Farm Technology Days back better than ever in 2021

Colleen Kottke
Wisconsin State Farmer
Ken Traaseth, Huntsinger Farms Farm Manager, left, Mike Gintner, Wisconsin Farm Technology Days Eau Claire, Executive Committee Chair, and Mark Hagedorn, Vice Chair, right, were on hand at the show site as the first trailer for Farm Tech Days 2021 was placed on the grounds.

After a year off, Eau Claire County organizers say Farm Technology Days is back and stronger than ever.

"At several points we weren't even sure we were going to even have a show, but we kept pushing and planning to make 2021 the best show ever," said Mike Gitner, Chair of the Eau Claire County Executive Committee.

Set to open Tuesday morning, the three-day outdoor farm show runs July 20-22 and will be hosted by Huntsinger Farms, the world's largest producer of horseradish.

From a back-to-back schedule of equine demonstrations to a diverse and entertaining program in the Rural Event Center, Farm Tech Days 2021 will be a jam-packed show that will keep attendees busy, fed, educated, and entertained.

“We’ve got something for everyone and then some,” Gintner said. “We’ve taken the extra year we’ve had to plan an even better show. People are going to see the best that Eau Claire and Chippewa Valley has to offer.”

Everyone from 5th generation farmers to hobby farmers, families with younger children to middle school and high school kids interested in exploring agriculture careers, and the general public who wants to know more about farming in Eau Claire will find exhibits and programs designed for them.

All proceeds from the show will be distributed to youth agriculture programs in the Chippewa Valley.

"Every summer we look forward to those few days in July we can learn about new practices and trends in the ag industry as well as spend time with family and friends neighbors," said Randy Romanski, secretary-designee of the Wisconsin Department of Agriculture, Trade and Consumer Protection. "Last year COVID-19 clearly changed all of that. Although our ag industry never stopped working through the pandemic. But those precautions meant we couldn't get together for things like Farm Technology Days, State Fair, World Dairy Expo. But this year, things are looking different. There's a reason for optimism." 

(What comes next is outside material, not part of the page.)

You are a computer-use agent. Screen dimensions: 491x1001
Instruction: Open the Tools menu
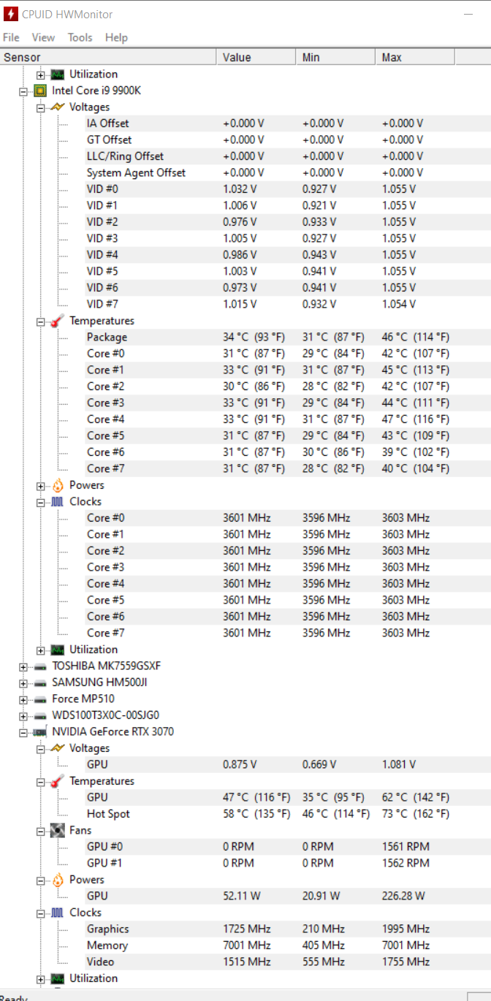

What sets this year's show apart from the ones before? 

This is the first time Wisconsin Farm Technology Days has ever been hosted on a horseradish farm. Huntsinger Farms, owned by the 3rd and 4th generation granddaughter and great grandsons of Ellis Huntsinger who founded the farm in 1929, is the largest grower and processor of horseradish in the world.

Eric Rygg, president of Silver Spring Foods, is the great-grandson of Ellis Huntsinger, a German immigrant who discovered how well horseradish grew on his land in west-central Wisconsin.

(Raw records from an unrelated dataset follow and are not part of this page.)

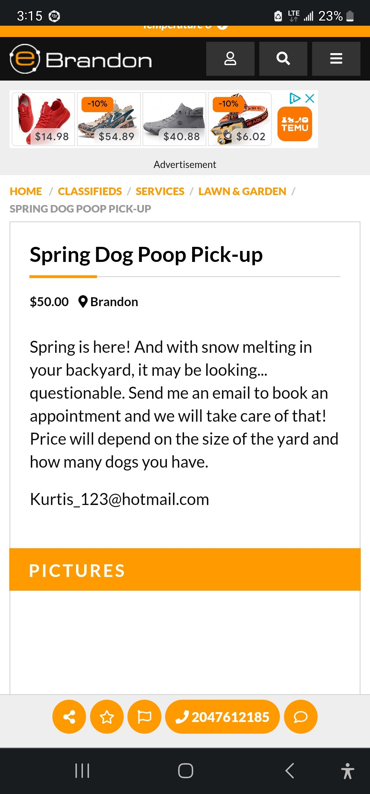Open red sneakers ad for $14.98
Viewport: 370px width, 794px height.
click(44, 119)
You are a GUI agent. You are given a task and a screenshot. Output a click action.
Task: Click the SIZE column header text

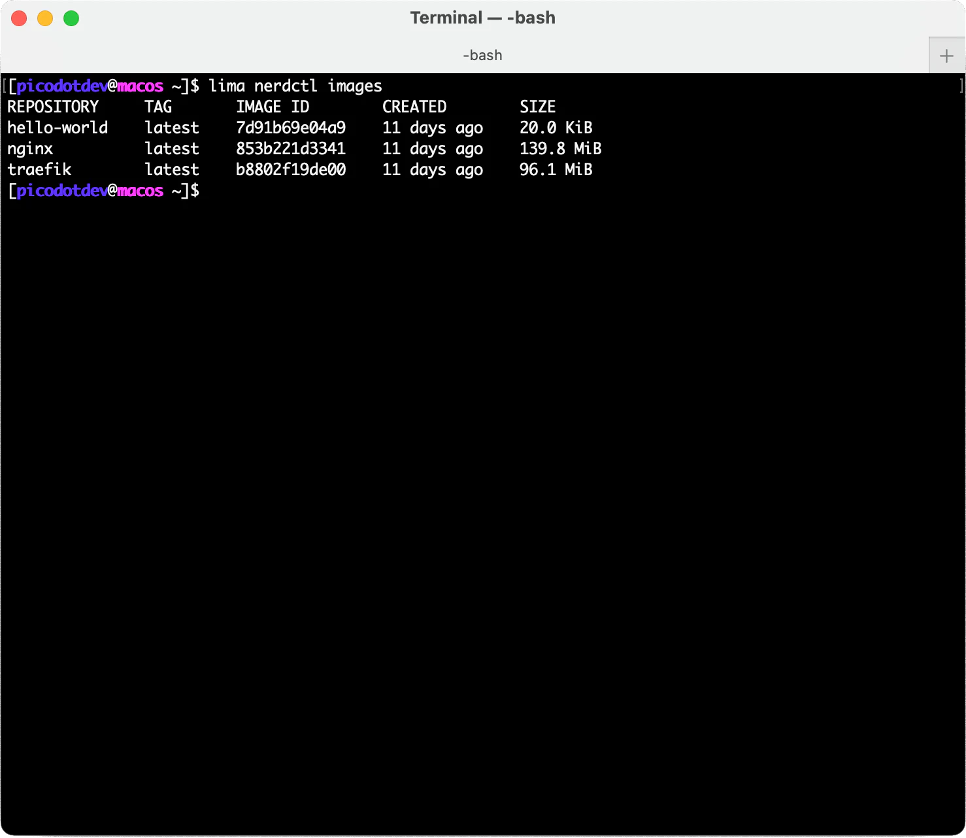pyautogui.click(x=537, y=107)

Eric Rygg, president of Huntsinger Farms and Silver Spring Foods says his family is honored to take advantage of this once in a lifetime opportunity to host the show.

"We're excited to share something most people have never seen, horseradish in its natural state," Rygg said. "When we weren't able to host the show in 2020, we searched for input from some of the other farms involved with Innovation Square, and a lot of people in the community and decided that we had to move forward and offer Huntsinger Farms once more as the host. Besides, we didn't want to let all that hard work go to waste."

This year show attendees can tour two farms and get an up close look at an apple orchard on the guided Farm Bus Tours.

Because the global pandemic caused disruption of the supply chain for many industries, including ag machinery, it precluded several companies from doing farm demos with new equipment.

John Deere will be on site with a large exhibit of tractors and other implements, and attendees will have a chance to Ride & Drive several different trucks, utility vehicles, and ATVs at the show.

Arnie Jennerman who will take over the duties of general manager for Wisconsin Farm Technology Days next year says Farm Technology Days is an event for the whole family.

"It's really an educational experience to see the diverse agriculture in the areas of Wisconsin and how people have operated up close and personal and experience the local flavor," Jennerman said. "This show is really has a lot of diversity in terms of the entrepreneurial businesses that have been developed around agriculture. And I think we could all learn from that adaptation."